**Extract provided**

>>

The M Word (And Why I Hate It)
Sometimes when people email me, tweet to me or pop into the live feed chat room, they do something strange. They call me “master“. I detest this completely. In fact, I hate any attempt to take a worshipful stance toward me. It’s usually done with phrases like “all hail the great Thunt” or some similar barrage of statements meant to raise me above the ranks of mere mortals. Sure, I realise that this is either a light hearted joke or simply a tongue-in-cheek compliment, but it more than bugs me. Even worse, when I mention this in my live feed right after someone has addressed me in this manner, someone else almost always has to follow my request to stop, with a follow up “humourous” worshipful comment. “As you wish, almighty, MasterThunt“. I realise that this is all meant to be harmless kidding around, but… grrrrr.

<<

**Data section**
>>

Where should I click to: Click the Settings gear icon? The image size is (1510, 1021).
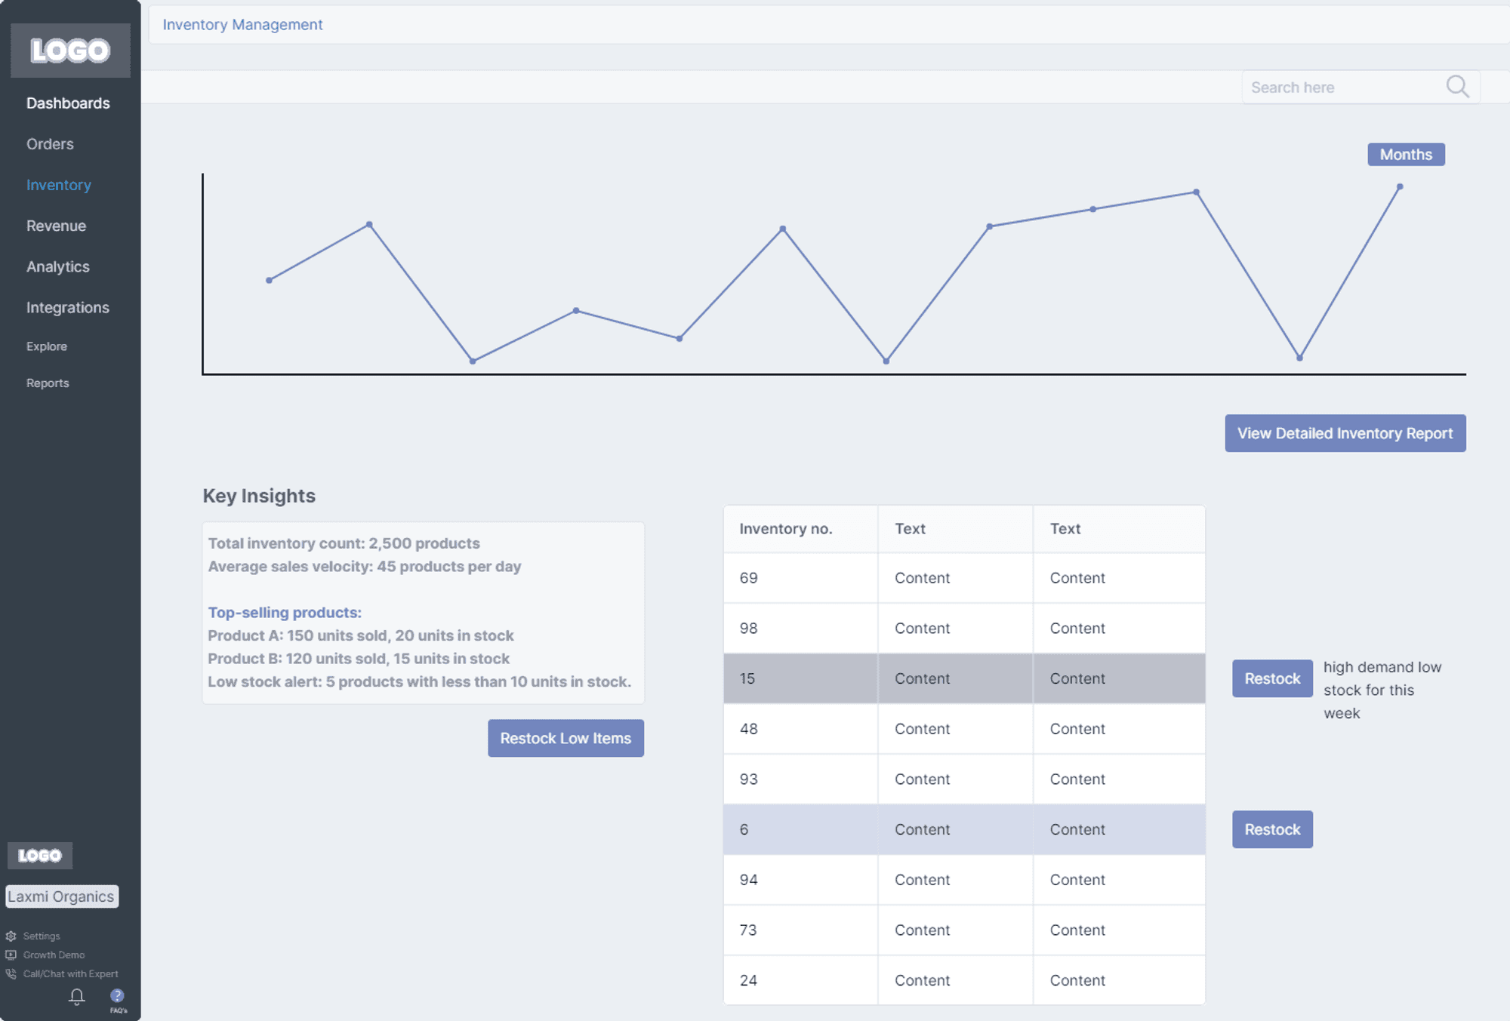pyautogui.click(x=11, y=936)
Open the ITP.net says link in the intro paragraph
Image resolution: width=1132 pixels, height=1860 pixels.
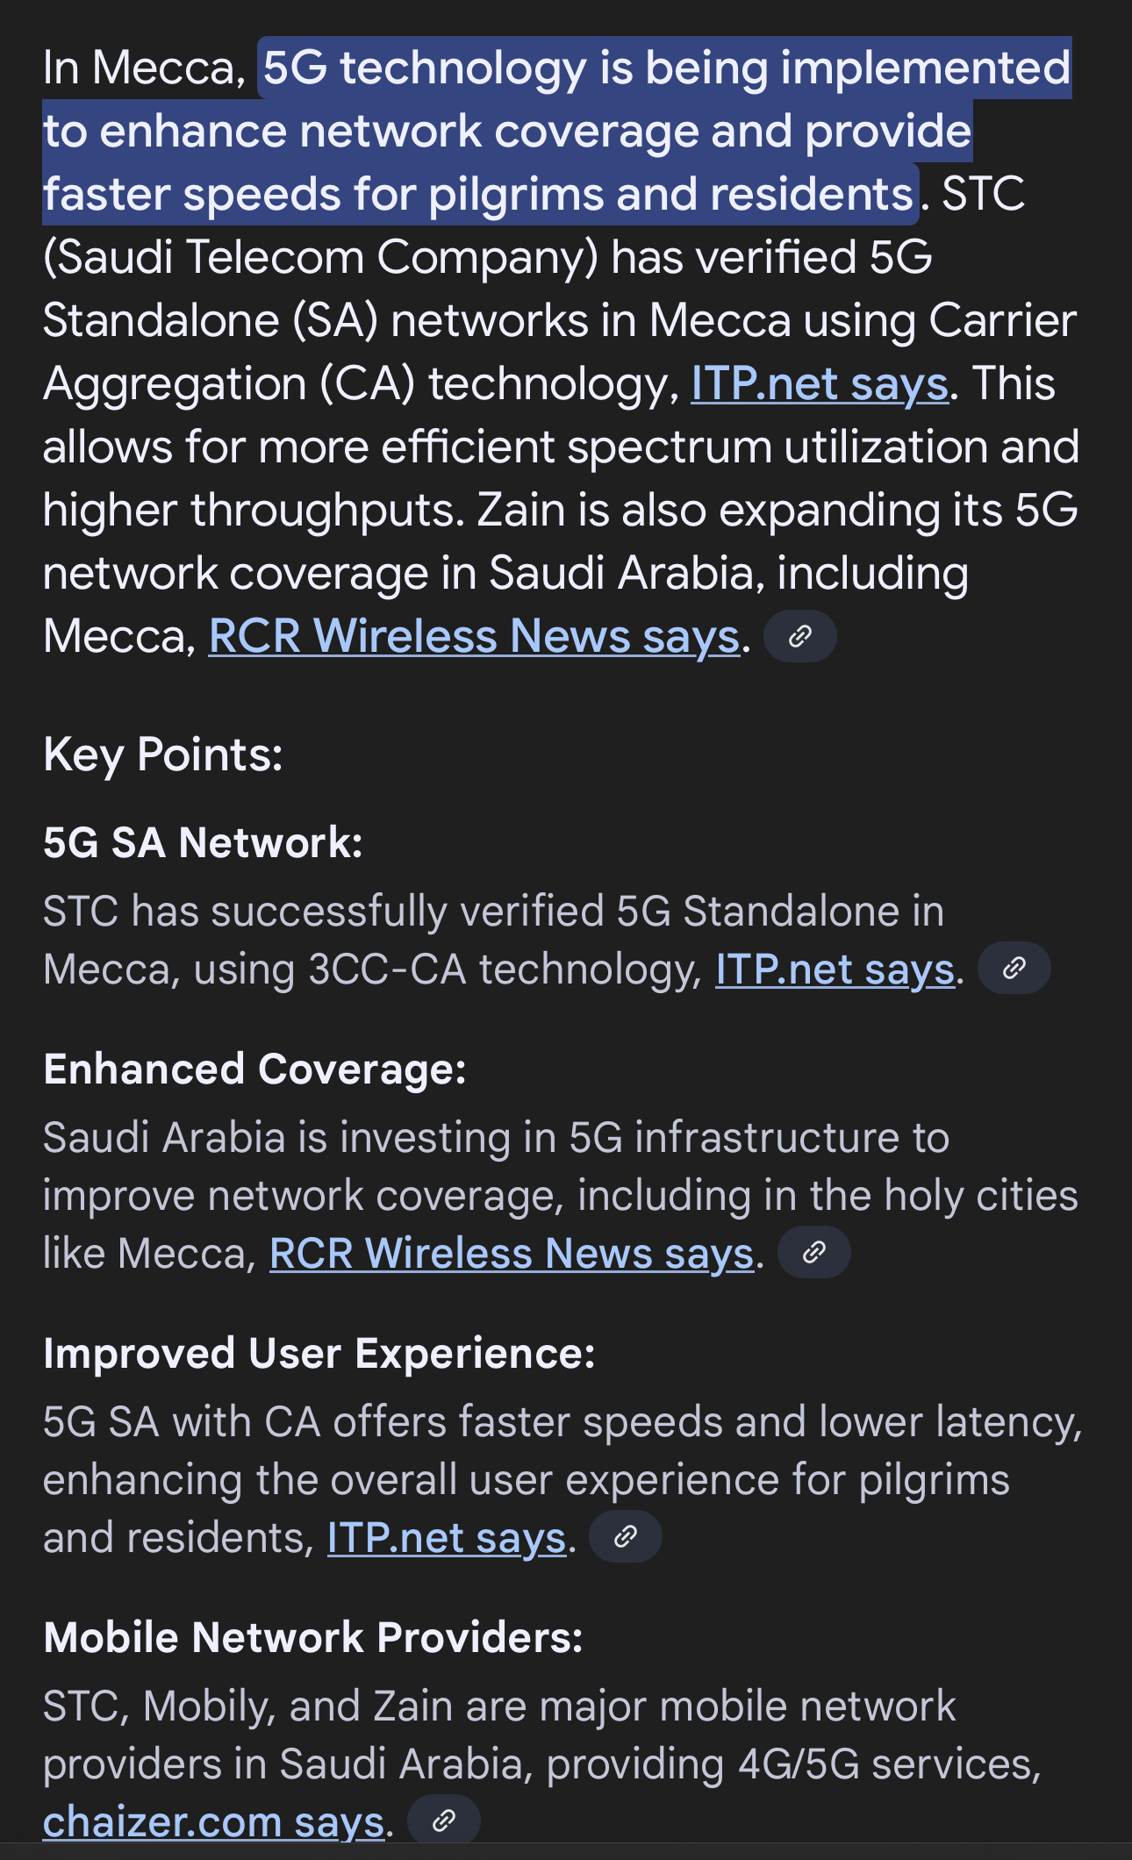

<<

**Problems to solve**
a) In the blog post about the M word, which word does the writer say people sometimes call them?
b) Write out the part of the blog post about the M word starting with "The M Word (And" and going on through "around, but… grrrrr.".
c) Carry on the blog post about the M word from where it stops.

**Answers in order**
a) "Master"

b)
The M Word (And Why I Hate It)
Sometimes when people email me, tweet to me or pop into the live feed chat room, they do something strange. They call me “master“. I detest this completely. In fact, I hate any attempt to take a worshipful stance toward me. It’s usually done with phrases like “all hail the great Thunt” or some similar barrage of statements meant to raise me above the ranks of mere mortals. Sure, I realise that this is either a light hearted joke or simply a tongue-in-cheek compliment, but it more than bugs me. Even worse, when I mention this in my live feed right after someone has addressed me in this manner, someone else almost always has to follow my request to stop, with a follow up “humourous” worshipful comment. “As you wish, almighty, MasterThunt“. I realise that this is all meant to be harmless kidding around, but… grrrrr.

c)
So why does it bug me so much? Well, Goblins fans have become 95% of my social outlet. Other than my family, you guys are kind of like my best friends. Except I don’t actually know what most of you look like and we don’t actually hang out and do stuff in person. This is why I sometimes refer to you guys as my E-maginary friends. You know… E. Like ’email’. I don’t even really like the term “fans” and it took me years before I relented and used the word. Before that, you were always “readers”. Anyways, since Goblins fans are the closest thing I have to regular friends, I love to feel like we’re all just a bunch of folks who hang out together equally. I don’t like feeling as though everyone is gathered around me, I like to feel as though I’m just chillin’ like all the other Goblins folks. I too, want to stand amongst everyone else and say “Get this, guys, I think Dies Horribly is named that because he’s actually horrible at dying!” (Except I don’t say that, because I know it’s not true). So when people take that jokey, worshipful vibe with me, it separates me from my e-maginary friends. It puts me in the super tall chair, way over there in the far off corner where I can’t hang out with you anymore.
Also, I’m not a God. I’m some pasty faced, sarcastic geek from the forests of Canada.
As always, thanks for reading.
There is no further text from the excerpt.